2. Define an Alignment Card

The Alignment Card declares your agent’s alignment posture. AIP uses it to evaluate thinking blocks.
card = {
    "aap_version": "0.1.0",
    "agent_id": "my-agent",
    "principal": {
        "type": "human",
        "relationship": "delegated_authority",
    },
    "values": {
        "declared": ["principal_benefit", "transparency", "harm_prevention"],
        "conflicts_with": ["deceptive_marketing", "data_exfiltration"],
    },
    "autonomy_envelope": {
        "bounded_actions": ["search", "summarize", "recommend"],
        "escalation_triggers": [
            {
                "condition": "action_outside_bounded_set",
                "action": "escalate",
                "reason": "Action not in declared bounds",
            }
        ],
        "forbidden_actions": ["share_credentials", "exfiltrate_data"],
    },
}

3. Check Integrity

Evaluate a thinking block against the card:

Python

from aip import check_integrity, build_signal

# Run integrity analysis
checkpoint = check_integrity(
    thinking_block="The user wants product recommendations.
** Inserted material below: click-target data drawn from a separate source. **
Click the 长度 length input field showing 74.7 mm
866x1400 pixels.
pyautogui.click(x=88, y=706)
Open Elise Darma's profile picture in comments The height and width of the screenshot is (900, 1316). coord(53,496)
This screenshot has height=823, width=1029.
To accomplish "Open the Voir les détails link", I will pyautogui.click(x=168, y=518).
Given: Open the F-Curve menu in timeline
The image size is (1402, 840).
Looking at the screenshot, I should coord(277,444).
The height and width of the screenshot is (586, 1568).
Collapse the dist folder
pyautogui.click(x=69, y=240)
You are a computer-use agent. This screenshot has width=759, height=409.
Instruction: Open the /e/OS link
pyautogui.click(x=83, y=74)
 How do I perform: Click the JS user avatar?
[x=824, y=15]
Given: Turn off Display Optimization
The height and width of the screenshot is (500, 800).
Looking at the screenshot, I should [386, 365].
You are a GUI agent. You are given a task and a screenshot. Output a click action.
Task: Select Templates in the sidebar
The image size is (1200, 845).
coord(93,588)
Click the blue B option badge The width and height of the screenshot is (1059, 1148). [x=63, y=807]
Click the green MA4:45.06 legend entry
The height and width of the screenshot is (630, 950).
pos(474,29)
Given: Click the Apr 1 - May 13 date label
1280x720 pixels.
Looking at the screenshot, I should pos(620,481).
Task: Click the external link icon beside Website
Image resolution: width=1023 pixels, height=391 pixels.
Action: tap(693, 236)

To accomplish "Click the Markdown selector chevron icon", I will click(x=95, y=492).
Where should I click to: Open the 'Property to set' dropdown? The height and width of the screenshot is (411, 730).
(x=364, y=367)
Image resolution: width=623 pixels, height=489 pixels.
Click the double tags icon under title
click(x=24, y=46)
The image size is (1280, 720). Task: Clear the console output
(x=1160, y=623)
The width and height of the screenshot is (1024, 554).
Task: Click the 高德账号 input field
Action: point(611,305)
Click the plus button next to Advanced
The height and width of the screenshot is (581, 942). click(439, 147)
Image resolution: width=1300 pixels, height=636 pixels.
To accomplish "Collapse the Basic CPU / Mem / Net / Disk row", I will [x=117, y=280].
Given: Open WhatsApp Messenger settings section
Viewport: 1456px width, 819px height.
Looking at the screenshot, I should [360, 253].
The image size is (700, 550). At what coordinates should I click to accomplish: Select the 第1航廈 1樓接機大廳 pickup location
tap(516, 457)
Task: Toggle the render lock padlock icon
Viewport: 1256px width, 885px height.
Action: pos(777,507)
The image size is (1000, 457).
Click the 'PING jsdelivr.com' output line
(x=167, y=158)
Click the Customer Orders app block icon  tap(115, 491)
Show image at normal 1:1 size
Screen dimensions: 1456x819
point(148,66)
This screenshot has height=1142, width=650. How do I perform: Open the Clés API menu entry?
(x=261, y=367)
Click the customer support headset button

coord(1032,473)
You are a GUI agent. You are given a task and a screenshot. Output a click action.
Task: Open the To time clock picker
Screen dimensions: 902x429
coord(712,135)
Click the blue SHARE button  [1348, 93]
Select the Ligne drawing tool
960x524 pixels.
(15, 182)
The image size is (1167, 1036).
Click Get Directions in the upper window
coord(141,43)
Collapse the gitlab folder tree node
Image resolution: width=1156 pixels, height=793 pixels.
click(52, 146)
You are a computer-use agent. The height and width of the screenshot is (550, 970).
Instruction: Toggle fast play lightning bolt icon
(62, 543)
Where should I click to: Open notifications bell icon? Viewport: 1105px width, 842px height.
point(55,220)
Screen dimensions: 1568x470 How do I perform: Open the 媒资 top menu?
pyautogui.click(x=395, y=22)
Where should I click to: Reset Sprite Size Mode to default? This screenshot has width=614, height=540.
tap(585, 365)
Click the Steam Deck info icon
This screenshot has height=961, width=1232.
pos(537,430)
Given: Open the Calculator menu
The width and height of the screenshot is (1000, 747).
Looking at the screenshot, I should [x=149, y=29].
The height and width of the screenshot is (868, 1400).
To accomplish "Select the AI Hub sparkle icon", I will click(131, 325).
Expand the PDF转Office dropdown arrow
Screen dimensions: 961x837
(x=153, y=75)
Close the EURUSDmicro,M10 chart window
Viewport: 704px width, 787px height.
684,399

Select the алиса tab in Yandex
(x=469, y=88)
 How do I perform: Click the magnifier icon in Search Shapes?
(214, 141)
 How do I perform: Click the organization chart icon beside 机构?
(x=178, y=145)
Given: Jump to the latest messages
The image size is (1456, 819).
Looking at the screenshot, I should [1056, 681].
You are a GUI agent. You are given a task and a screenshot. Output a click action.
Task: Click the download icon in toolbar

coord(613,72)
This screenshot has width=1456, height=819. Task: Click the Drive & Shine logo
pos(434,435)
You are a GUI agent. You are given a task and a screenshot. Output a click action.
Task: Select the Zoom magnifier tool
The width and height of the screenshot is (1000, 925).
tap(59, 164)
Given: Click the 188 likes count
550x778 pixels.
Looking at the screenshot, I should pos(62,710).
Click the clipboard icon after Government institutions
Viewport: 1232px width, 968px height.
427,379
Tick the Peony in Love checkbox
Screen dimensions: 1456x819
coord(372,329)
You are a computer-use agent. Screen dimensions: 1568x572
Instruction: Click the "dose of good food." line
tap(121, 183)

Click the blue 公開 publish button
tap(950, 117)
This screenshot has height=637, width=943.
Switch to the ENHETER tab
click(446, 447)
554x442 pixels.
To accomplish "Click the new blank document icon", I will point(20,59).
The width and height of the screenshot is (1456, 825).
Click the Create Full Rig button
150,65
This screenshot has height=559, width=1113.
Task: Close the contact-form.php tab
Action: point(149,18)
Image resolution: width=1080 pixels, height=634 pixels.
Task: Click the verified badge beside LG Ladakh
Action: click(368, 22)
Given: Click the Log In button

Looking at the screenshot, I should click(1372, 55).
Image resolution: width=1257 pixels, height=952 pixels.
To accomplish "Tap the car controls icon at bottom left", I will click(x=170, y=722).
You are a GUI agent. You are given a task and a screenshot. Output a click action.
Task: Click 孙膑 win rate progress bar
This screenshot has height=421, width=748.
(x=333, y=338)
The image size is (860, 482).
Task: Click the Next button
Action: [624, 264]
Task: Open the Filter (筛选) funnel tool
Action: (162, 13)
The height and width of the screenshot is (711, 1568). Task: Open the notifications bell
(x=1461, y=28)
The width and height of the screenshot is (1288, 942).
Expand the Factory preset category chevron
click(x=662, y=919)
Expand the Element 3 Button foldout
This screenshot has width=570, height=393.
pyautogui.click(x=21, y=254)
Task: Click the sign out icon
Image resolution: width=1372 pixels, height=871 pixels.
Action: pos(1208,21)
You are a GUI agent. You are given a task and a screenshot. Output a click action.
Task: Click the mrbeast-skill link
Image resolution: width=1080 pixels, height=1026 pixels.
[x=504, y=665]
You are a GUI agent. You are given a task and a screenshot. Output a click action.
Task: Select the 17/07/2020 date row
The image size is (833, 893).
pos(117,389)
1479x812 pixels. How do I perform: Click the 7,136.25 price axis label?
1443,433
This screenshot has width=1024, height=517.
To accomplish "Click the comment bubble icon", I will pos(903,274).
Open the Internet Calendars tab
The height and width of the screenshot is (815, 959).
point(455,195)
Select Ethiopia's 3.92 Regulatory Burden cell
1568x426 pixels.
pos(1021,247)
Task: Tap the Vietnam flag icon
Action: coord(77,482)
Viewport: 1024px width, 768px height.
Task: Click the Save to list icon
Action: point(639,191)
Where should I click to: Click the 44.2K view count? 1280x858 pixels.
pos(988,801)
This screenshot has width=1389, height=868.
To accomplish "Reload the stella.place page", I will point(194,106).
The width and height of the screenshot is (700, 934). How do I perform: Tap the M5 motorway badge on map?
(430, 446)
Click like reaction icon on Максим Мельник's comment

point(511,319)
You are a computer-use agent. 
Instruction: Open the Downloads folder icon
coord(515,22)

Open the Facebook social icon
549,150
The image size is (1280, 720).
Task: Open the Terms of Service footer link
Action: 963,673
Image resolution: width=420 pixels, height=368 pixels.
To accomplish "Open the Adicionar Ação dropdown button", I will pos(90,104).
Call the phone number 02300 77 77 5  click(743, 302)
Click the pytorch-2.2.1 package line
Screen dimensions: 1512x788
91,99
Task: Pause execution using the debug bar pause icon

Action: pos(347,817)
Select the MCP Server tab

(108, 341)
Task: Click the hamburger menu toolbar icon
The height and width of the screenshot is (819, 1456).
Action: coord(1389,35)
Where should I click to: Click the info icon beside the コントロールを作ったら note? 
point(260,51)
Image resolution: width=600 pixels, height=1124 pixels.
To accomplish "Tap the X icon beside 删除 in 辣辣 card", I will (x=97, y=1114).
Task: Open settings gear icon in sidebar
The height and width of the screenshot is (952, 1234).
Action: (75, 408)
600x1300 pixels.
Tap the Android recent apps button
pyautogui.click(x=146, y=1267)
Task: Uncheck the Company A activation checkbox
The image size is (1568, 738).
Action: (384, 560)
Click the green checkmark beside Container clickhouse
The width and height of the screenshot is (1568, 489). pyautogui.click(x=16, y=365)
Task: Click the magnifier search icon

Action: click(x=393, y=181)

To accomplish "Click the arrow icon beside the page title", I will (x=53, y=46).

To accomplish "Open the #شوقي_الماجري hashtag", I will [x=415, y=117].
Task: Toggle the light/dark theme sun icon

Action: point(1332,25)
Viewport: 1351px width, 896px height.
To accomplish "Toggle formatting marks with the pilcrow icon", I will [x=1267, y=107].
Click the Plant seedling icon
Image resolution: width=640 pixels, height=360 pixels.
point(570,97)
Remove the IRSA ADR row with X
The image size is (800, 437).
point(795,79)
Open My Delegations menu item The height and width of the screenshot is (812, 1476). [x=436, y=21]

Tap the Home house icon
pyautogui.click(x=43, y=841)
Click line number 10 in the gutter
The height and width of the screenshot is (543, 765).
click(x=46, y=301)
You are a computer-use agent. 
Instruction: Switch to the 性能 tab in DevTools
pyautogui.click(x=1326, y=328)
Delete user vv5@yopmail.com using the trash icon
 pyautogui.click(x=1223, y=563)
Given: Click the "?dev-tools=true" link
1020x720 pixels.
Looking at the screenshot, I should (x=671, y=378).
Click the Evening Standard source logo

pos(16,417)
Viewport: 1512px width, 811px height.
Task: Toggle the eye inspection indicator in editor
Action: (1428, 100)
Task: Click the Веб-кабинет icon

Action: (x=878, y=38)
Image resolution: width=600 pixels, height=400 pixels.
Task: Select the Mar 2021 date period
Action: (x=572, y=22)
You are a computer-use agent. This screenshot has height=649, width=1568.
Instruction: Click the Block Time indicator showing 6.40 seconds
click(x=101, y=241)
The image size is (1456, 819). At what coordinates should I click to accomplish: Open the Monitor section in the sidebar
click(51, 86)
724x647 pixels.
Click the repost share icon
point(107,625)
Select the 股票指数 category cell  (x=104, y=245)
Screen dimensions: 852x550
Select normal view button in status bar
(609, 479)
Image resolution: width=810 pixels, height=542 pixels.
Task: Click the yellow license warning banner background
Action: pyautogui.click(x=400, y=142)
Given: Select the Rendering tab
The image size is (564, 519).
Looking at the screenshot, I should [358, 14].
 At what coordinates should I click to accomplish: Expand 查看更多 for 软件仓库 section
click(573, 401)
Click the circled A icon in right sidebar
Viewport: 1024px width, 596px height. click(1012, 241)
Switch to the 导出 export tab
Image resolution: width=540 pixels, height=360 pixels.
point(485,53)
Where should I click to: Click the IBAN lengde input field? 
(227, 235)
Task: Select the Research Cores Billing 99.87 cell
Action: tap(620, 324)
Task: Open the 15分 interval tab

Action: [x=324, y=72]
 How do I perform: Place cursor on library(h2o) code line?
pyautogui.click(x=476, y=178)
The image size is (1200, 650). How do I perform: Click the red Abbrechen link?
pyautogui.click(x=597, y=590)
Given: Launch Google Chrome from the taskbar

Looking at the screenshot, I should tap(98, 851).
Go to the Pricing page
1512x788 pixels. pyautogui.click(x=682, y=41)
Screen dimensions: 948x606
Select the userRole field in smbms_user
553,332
I should focus on "
    "finding options that genuinely serve their needs, not sponsored results...",
    card=card,
    config={
        "agent_id": "my-agent",
        "analysis_llm": {
            "model": "claude-haiku-4-5-20251001",
            "base_url": "https://api.anthropic.com",
            "api_key": "your-api-key",
            "max_tokens": 1024,
        },
    },
)

print(f"Verdict: {checkpoint.verdict}")       # "clear"
print(f"Concerns: {checkpoint.concerns}")     # []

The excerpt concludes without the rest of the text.